EXERCISE.
Present the entries below as a numbered list, omitting any blank lines.
───── DATA EXTRACT ─────
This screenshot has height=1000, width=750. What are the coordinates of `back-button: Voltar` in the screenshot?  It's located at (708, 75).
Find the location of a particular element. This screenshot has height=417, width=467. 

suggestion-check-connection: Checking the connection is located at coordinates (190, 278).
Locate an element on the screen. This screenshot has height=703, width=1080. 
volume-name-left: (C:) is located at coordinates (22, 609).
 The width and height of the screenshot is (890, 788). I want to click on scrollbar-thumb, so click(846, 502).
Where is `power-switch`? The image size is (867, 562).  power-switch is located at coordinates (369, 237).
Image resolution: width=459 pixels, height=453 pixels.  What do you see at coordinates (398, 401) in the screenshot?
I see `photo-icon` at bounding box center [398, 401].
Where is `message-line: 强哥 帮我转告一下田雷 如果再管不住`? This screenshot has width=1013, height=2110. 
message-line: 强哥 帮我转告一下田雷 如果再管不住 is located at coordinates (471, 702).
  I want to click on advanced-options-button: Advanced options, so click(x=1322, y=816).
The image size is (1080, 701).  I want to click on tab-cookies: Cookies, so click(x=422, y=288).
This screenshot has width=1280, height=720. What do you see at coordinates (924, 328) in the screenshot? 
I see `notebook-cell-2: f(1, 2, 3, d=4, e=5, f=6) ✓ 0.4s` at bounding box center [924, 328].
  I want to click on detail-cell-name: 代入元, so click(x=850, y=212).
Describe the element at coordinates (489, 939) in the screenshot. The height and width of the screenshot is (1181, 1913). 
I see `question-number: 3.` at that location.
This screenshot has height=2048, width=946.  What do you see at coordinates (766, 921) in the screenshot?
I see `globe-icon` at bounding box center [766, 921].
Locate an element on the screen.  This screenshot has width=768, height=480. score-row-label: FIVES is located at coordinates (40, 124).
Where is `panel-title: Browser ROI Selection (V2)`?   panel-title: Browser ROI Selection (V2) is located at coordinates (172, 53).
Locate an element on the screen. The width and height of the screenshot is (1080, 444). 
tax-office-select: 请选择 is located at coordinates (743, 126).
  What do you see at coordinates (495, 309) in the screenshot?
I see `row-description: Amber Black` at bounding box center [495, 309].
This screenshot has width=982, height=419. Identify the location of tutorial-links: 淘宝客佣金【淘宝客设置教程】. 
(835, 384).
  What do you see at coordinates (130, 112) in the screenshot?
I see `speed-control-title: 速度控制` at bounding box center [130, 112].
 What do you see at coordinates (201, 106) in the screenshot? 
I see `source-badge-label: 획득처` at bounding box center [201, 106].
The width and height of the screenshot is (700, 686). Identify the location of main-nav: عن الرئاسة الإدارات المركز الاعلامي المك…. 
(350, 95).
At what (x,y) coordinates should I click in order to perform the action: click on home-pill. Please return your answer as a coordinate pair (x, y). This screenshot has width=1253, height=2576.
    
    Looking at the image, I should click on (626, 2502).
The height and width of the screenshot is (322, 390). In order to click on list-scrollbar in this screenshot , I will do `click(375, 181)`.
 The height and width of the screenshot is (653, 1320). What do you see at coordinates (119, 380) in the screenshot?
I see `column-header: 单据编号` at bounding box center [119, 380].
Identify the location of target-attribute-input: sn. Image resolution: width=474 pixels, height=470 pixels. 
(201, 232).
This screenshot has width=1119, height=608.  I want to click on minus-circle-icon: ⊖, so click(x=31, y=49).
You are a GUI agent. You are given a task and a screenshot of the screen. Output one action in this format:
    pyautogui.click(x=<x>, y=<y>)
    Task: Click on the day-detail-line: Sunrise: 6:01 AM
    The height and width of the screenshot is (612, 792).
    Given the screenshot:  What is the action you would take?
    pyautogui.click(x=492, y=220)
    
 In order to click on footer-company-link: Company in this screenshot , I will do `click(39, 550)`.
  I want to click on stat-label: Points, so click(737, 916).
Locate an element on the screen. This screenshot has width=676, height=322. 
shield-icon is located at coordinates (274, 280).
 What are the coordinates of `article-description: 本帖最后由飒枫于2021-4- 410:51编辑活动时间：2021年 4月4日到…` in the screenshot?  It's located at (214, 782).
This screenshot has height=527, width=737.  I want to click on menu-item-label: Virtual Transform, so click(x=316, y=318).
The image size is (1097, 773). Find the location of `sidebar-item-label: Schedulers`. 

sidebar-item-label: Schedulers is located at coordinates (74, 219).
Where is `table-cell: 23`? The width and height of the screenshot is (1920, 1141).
─────
RESPONSE.
1. This screenshot has height=1000, width=750. What are the coordinates of `back-button: Voltar` in the screenshot?  It's located at (708, 75).
2. Find the location of a particular element. This screenshot has height=417, width=467. 
3. suggestion-check-connection: Checking the connection is located at coordinates (190, 278).
4. Locate an element on the screen. This screenshot has height=703, width=1080. 
5. volume-name-left: (C:) is located at coordinates (22, 609).
6.  The width and height of the screenshot is (890, 788). I want to click on scrollbar-thumb, so click(846, 502).
7. Where is `power-switch`? The image size is (867, 562).  power-switch is located at coordinates (369, 237).
8. Image resolution: width=459 pixels, height=453 pixels.  What do you see at coordinates (398, 401) in the screenshot?
9. I see `photo-icon` at bounding box center [398, 401].
10. Where is `message-line: 强哥 帮我转告一下田雷 如果再管不住`? This screenshot has width=1013, height=2110. 
11. message-line: 强哥 帮我转告一下田雷 如果再管不住 is located at coordinates (471, 702).
12.   I want to click on advanced-options-button: Advanced options, so click(x=1322, y=816).
13. The image size is (1080, 701).  I want to click on tab-cookies: Cookies, so click(x=422, y=288).
14. This screenshot has width=1280, height=720. What do you see at coordinates (924, 328) in the screenshot? 
15. I see `notebook-cell-2: f(1, 2, 3, d=4, e=5, f=6) ✓ 0.4s` at bounding box center [924, 328].
16.   I want to click on detail-cell-name: 代入元, so click(x=850, y=212).
17. Describe the element at coordinates (489, 939) in the screenshot. The height and width of the screenshot is (1181, 1913). 
18. I see `question-number: 3.` at that location.
19. This screenshot has height=2048, width=946.  What do you see at coordinates (766, 921) in the screenshot?
20. I see `globe-icon` at bounding box center [766, 921].
21. Locate an element on the screen.  This screenshot has width=768, height=480. score-row-label: FIVES is located at coordinates (40, 124).
22. Where is `panel-title: Browser ROI Selection (V2)`?   panel-title: Browser ROI Selection (V2) is located at coordinates (172, 53).
23. Locate an element on the screen. The width and height of the screenshot is (1080, 444). 
24. tax-office-select: 请选择 is located at coordinates (743, 126).
25.   What do you see at coordinates (495, 309) in the screenshot?
26. I see `row-description: Amber Black` at bounding box center [495, 309].
27. This screenshot has width=982, height=419. Identify the location of tutorial-links: 淘宝客佣金【淘宝客设置教程】. 
28. (835, 384).
29.   What do you see at coordinates (130, 112) in the screenshot?
30. I see `speed-control-title: 速度控制` at bounding box center [130, 112].
31.  What do you see at coordinates (201, 106) in the screenshot? 
32. I see `source-badge-label: 획득처` at bounding box center [201, 106].
33. The width and height of the screenshot is (700, 686). Identify the location of main-nav: عن الرئاسة الإدارات المركز الاعلامي المك…. 
34. (350, 95).
35. At what (x,y) coordinates should I click in order to perform the action: click on home-pill. Please return your answer as a coordinate pair (x, y). This screenshot has width=1253, height=2576.
36.     Looking at the image, I should click on (626, 2502).
37. The height and width of the screenshot is (322, 390). In order to click on list-scrollbar in this screenshot , I will do `click(375, 181)`.
38.  The height and width of the screenshot is (653, 1320). What do you see at coordinates (119, 380) in the screenshot?
39. I see `column-header: 单据编号` at bounding box center [119, 380].
40. Identify the location of target-attribute-input: sn. Image resolution: width=474 pixels, height=470 pixels. 
41. (201, 232).
42. This screenshot has width=1119, height=608.  I want to click on minus-circle-icon: ⊖, so click(x=31, y=49).
43. You are a GUI agent. You are given a task and a screenshot of the screen. Output one action in this format:
44.     pyautogui.click(x=<x>, y=<y>)
45.     Task: Click on the day-detail-line: Sunrise: 6:01 AM
46.     The height and width of the screenshot is (612, 792).
47.     Given the screenshot:  What is the action you would take?
48.     pyautogui.click(x=492, y=220)
49.  In order to click on footer-company-link: Company in this screenshot , I will do `click(39, 550)`.
50.   I want to click on stat-label: Points, so click(737, 916).
51. Locate an element on the screen. This screenshot has width=676, height=322. 
52. shield-icon is located at coordinates (274, 280).
53.  What are the coordinates of `article-description: 本帖最后由飒枫于2021-4- 410:51编辑活动时间：2021年 4月4日到…` in the screenshot?  It's located at (214, 782).
54. This screenshot has height=527, width=737.  I want to click on menu-item-label: Virtual Transform, so click(x=316, y=318).
55. The image size is (1097, 773). Find the location of `sidebar-item-label: Schedulers`. 
56. sidebar-item-label: Schedulers is located at coordinates (74, 219).
57. Where is `table-cell: 23`? The width and height of the screenshot is (1920, 1141).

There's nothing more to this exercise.